A recent Patent Office decision in Arrowhead Research Corporation [2016] APO 701 (“Arrowhead”) has confirmed that nucleic acids can still be patented in Australia.

Following the High Court of Australia’s ruling in D’Arcy v Myriad Genetics Inc [2015] HCA 352 (“Myriad”), the Australian Patent Office has been broadly objecting to claims that encompass isolated nucleic acids. This practice has frustrated applicants and their attorneys who consider many of the objections to be reactionary, and not consistent with the facts and principles set out in Myriad. In a very recent decision, the Patent Office has confirmed that nucleic acids remain patentable subject matter in Australia by allowing claims directed to interfering RNA compositions.

In Myriad, the High Court clearly stated that it would not be concerning itself with “gene patents” generally, but with the disputed claims specifically (at [37]). Those claims defined isolated nucleic acids per se that were useful in the detection of breast cancer. While acknowledging that the claims defined a product created by human action, the High Court considered that the “substance” of the claims was information, which could not be the subject of a valid claim.

Australian Patent Application No. 2013207601 included claims directed to interfering RNA compositions that are capable of reducing the expression of spleen tyrosine kinase. Following several failed attempts to convince the examiner that the claims defined patentable subject matter, the Applicant requested a hearing.

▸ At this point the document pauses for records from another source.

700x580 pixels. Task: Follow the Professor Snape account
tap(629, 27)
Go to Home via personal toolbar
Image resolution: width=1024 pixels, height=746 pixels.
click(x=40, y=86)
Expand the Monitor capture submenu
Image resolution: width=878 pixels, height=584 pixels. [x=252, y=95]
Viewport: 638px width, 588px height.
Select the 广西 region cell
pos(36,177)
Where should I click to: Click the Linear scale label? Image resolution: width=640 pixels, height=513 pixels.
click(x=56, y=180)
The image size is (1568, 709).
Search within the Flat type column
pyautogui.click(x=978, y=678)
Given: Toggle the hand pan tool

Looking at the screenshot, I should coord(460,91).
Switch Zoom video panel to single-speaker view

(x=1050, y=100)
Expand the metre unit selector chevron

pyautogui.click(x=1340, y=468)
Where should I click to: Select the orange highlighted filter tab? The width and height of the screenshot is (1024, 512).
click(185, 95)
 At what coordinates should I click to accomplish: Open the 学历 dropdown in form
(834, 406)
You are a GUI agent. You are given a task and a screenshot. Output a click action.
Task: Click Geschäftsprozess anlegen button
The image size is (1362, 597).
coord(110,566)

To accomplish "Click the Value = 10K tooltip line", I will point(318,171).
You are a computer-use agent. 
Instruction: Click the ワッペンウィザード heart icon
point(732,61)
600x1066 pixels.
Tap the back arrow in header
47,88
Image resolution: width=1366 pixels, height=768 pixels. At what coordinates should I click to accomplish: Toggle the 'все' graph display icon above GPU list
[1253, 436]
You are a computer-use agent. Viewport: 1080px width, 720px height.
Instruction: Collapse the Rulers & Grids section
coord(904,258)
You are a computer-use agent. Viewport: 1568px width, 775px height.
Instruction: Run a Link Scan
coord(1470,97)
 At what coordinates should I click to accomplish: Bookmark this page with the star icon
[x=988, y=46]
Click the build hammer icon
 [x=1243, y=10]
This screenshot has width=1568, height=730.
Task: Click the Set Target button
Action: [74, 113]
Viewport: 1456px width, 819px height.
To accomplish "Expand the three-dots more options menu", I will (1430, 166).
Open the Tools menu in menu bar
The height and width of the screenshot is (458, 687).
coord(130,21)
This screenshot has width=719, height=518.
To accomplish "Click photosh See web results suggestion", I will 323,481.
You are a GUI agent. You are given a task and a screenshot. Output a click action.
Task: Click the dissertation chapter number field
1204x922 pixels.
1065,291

In determining the “substance” of the claimed invention, the Delegate in Arrowhead gave consideration to the description of the specification, observing that the manner in which the invention worked was not solely dependent on the sequence of nucleotides in the interfering RNA (at [27]). The Delegate found that the informational, structural and chemical content of the interfering RNA molecules were all essential elements of the claimed invention, and as a result, the substance of the invention encompassed all of those elements, not merely the genetic information conveyed by the molecule (at [28]).

The decision in Arrowhead confirms that nucleic acid molecules, particularly those with direct therapeutic utility, can be patented in Australia.